What is being asked: In the records below, find the line containing "CVE-2026-0282 PAN-OS: File"; copy exactly that line and all lines after it to the end, and nothing else.

Stored records:
---
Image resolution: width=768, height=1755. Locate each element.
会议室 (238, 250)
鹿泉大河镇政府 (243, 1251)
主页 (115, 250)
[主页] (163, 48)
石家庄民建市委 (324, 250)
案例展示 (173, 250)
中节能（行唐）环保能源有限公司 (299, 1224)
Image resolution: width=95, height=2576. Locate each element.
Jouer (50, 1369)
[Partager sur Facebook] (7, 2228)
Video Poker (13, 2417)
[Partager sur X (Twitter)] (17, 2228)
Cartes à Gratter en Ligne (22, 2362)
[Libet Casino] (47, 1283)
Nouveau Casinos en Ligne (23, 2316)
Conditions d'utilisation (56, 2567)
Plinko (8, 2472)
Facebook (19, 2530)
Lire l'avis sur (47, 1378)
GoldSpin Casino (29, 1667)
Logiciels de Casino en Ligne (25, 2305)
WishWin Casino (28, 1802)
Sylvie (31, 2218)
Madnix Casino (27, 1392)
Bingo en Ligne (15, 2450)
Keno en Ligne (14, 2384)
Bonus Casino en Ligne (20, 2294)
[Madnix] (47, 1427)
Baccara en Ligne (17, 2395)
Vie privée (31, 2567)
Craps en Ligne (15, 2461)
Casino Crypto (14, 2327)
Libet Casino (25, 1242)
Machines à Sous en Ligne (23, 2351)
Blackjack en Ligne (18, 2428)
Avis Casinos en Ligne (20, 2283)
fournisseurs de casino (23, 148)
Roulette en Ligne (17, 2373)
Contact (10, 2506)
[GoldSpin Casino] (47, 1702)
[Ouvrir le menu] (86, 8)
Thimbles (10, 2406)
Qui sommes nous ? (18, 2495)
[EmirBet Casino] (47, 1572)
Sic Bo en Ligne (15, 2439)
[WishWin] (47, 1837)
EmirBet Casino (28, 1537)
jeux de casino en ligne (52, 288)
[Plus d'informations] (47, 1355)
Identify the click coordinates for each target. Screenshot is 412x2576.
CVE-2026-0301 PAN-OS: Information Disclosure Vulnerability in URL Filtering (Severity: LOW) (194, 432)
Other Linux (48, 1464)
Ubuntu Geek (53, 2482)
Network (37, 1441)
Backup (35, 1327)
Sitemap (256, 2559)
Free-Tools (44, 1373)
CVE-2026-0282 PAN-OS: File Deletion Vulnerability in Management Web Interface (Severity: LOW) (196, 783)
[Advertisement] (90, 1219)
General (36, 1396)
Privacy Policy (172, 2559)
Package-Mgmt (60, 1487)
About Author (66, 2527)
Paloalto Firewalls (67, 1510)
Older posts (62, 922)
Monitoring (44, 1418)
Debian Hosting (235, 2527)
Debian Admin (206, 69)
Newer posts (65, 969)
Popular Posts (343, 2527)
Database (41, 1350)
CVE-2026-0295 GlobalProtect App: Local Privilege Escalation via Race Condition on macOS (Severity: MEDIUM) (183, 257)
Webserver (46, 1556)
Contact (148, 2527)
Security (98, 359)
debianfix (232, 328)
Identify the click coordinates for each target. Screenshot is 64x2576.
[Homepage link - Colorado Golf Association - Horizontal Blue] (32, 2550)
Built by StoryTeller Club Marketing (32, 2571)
---
Answer section:
CVE-2026-0282 PAN-OS: File Deletion Vulnerability in Management Web Interface (Severity: LOW) (196, 783)
[Advertisement] (90, 1219)
General (36, 1396)
Privacy Policy (172, 2559)
Package-Mgmt (60, 1487)
About Author (66, 2527)
Paloalto Firewalls (67, 1510)
Older posts (62, 922)
Monitoring (44, 1418)
Debian Hosting (235, 2527)
Debian Admin (206, 69)
Newer posts (65, 969)
Popular Posts (343, 2527)
Database (41, 1350)
CVE-2026-0295 GlobalProtect App: Local Privilege Escalation via Race Condition on macOS (Severity: MEDIUM) (183, 257)
Webserver (46, 1556)
Contact (148, 2527)
Security (98, 359)
debianfix (232, 328)
Identify the click coordinates for each target. Screenshot is 64x2576.
[Homepage link - Colorado Golf Association - Horizontal Blue] (32, 2550)
Built by StoryTeller Club Marketing (32, 2571)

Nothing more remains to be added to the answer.